Every person’s decision will be influenced by a range of factors, which may include their knowledge and beliefs about their illness, their motivation to manage it and their confidence in their own ability to engage in management of the illness. Often the balance between the person’s perceived necessity for the treatment and their concerns about using the medicine will have an influence on their decision to adhere to a regimen or not.

As a consequence of the existence of this complicated picture for each individual patient, if community pharmacy services such as MURs and NMS are to provide the best possible support to patients to help them optimise their use of medicines, the quality of the consultation between the patient and pharmacist has to be high. A quality conversation between the patient and the pharmacist is the most important element of the consultation in order to ensure the patient is able to share their concerns about their medicines and ask any questions they may need answering.
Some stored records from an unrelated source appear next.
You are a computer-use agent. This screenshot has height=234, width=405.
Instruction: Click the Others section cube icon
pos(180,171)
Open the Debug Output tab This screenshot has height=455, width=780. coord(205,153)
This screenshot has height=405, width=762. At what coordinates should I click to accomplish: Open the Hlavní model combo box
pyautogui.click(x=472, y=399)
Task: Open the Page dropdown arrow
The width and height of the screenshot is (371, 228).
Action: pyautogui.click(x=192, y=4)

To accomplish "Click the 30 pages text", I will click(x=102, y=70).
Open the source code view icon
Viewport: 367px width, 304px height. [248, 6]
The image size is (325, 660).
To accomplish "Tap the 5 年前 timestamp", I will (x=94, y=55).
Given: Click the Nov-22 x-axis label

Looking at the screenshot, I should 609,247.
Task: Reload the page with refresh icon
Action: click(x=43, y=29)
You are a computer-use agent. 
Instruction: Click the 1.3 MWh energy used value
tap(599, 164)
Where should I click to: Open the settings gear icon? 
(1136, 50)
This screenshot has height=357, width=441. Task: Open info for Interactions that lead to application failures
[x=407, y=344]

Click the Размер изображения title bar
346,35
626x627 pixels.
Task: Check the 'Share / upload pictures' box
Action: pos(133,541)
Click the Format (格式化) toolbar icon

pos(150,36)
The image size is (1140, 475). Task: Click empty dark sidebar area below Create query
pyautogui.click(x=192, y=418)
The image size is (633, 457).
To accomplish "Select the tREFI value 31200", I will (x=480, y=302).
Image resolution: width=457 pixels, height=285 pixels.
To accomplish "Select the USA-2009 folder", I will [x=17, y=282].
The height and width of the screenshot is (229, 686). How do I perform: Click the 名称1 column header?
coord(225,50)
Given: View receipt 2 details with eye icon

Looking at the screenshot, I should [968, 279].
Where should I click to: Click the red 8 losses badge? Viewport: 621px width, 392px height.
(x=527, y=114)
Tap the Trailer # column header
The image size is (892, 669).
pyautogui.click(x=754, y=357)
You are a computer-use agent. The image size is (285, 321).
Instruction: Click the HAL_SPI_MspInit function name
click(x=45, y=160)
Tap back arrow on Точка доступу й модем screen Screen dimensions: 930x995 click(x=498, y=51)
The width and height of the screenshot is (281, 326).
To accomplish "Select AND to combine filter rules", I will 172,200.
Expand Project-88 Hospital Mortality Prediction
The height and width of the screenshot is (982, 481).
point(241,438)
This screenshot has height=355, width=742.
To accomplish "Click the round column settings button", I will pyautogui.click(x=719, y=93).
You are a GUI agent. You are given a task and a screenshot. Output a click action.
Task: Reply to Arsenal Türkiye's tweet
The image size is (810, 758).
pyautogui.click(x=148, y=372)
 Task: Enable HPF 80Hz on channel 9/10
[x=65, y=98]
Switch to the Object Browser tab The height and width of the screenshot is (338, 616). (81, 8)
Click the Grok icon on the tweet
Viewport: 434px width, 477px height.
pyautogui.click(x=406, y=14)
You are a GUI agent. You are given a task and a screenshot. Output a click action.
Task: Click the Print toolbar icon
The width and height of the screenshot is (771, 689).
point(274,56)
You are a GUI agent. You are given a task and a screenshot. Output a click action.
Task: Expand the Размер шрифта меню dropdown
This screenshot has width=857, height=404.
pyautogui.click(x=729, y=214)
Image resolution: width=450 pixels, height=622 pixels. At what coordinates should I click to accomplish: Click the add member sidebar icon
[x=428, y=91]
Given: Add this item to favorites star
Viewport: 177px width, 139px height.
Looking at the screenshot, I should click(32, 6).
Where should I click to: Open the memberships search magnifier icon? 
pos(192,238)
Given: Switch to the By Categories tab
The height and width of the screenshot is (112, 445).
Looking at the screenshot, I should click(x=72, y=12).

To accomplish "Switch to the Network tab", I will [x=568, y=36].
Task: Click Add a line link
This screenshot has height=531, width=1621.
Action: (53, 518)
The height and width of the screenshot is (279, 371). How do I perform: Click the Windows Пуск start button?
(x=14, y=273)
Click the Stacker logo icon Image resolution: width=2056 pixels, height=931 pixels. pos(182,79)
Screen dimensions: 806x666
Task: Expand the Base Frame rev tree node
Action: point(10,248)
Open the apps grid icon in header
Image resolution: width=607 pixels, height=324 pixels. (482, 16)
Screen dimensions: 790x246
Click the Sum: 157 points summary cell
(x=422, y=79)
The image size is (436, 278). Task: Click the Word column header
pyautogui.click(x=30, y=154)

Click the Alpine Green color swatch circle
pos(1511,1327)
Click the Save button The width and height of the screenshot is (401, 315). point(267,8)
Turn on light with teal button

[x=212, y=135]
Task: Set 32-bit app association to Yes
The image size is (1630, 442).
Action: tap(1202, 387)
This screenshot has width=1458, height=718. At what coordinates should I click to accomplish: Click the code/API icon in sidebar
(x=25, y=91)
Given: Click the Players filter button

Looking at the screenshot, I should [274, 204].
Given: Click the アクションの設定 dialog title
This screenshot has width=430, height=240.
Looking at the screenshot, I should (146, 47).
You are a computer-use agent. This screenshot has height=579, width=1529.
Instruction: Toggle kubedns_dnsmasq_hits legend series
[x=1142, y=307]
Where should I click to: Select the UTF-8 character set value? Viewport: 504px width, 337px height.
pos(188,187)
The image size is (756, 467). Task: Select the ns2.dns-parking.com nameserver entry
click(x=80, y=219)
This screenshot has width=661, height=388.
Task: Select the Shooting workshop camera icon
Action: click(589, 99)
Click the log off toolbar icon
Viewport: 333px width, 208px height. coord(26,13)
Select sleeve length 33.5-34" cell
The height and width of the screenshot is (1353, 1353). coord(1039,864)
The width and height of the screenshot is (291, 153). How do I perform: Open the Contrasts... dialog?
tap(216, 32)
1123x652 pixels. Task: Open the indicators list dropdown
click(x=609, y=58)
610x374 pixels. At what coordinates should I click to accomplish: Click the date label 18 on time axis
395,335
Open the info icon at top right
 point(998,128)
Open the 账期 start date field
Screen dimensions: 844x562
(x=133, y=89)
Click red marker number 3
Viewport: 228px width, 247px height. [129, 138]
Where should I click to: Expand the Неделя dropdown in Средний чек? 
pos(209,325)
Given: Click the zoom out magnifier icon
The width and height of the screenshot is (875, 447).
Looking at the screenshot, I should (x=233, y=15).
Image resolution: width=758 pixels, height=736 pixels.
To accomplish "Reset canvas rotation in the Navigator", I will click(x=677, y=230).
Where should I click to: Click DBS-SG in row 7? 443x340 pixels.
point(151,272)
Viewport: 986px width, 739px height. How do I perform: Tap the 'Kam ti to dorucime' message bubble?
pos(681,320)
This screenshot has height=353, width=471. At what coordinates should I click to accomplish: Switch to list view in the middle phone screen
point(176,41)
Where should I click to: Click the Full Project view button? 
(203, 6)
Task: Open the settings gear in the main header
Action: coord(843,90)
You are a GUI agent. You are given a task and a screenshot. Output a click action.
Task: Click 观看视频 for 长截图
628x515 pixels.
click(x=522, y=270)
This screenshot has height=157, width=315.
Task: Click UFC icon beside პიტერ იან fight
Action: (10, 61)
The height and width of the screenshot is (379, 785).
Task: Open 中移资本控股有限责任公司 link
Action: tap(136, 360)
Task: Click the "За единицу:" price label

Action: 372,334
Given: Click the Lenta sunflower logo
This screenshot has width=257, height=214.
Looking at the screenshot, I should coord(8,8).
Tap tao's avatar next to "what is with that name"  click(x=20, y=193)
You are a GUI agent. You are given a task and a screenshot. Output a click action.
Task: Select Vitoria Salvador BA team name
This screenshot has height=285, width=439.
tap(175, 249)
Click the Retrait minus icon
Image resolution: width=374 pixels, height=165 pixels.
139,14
This requires a two way discussion between the patient and the pharmacist, rather than the pharmacist delivering information in a didactic manner to a passive patient.

Optimising consultations

When the NMS was developed, a set of carefully worded questions - the NMS interview schedule - were developed by experts in pharmacy practice and psychology for use by pharmacists providing the NMS. Subsequently a similar MUR interview schedule was developed for use in MURs. The questions in the interview schedules were constructed, and carefully ordered, to help shape the conversation between the patient and the pharmacist so that the patient’s concerns or problems with their medicines or their need for more information about their medicines are determined and addressed.

The importance of the order the questions appear in the schedules is demonstrated by the first two questions in the NMS schedule:

                1. Have you had the chance to start taking your new medicine yet?

                2. How are you getting on with it?

The temptation may be to start the discussion with the patient by asking question two, but that question asked in isolation pre-supposes the patient has started to take the new medicine; if that is not the case the patient may feel obliged to ‘play along’ with the implicit presumption, thus missing the opportunity for the patient and pharmacist to discuss the reasons why the medicine has not been taken.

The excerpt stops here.